RECORD EXTRACTS >>
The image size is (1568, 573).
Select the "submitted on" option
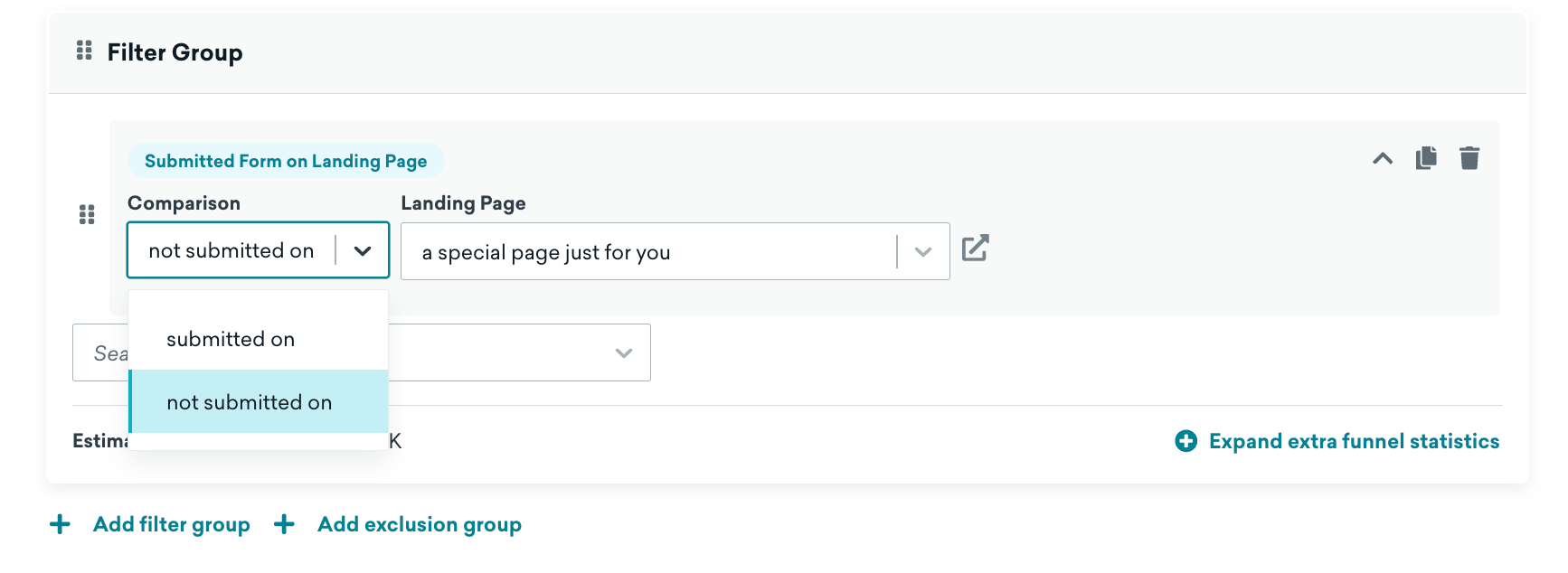tap(231, 340)
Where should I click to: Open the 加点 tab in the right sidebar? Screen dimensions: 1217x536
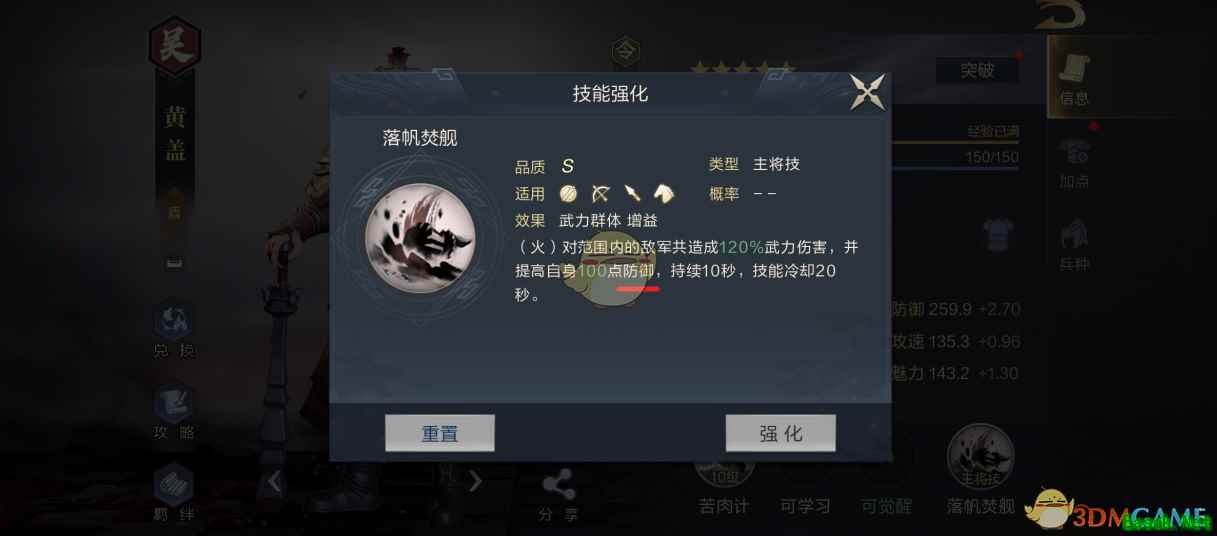(1074, 163)
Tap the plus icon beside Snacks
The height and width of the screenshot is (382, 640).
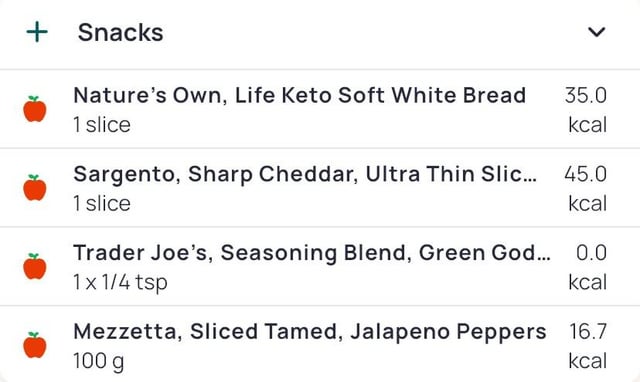[37, 32]
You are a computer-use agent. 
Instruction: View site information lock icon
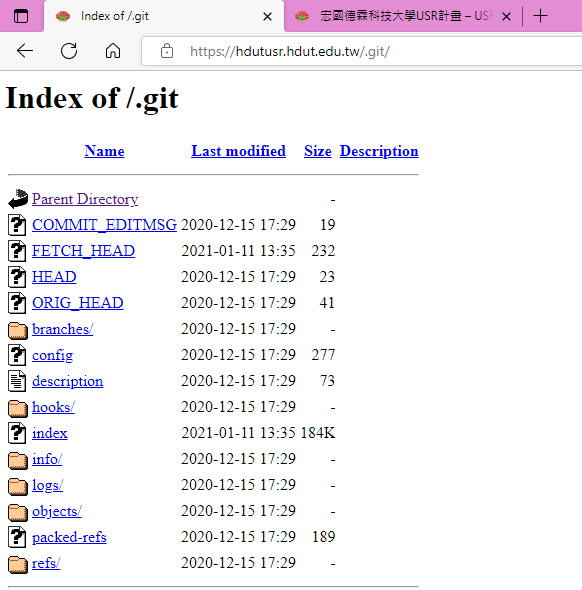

TASK >> All that should appear in the response is the run of lines from the one with "Tap the plus icon beside Snacks" through the final line of the records, restated exactly, with pictures omitted.

PROBLEM SOLUTION >>
Tap the plus icon beside Snacks
The height and width of the screenshot is (382, 640).
[37, 32]
You are a computer-use agent. 
Instruction: View site information lock icon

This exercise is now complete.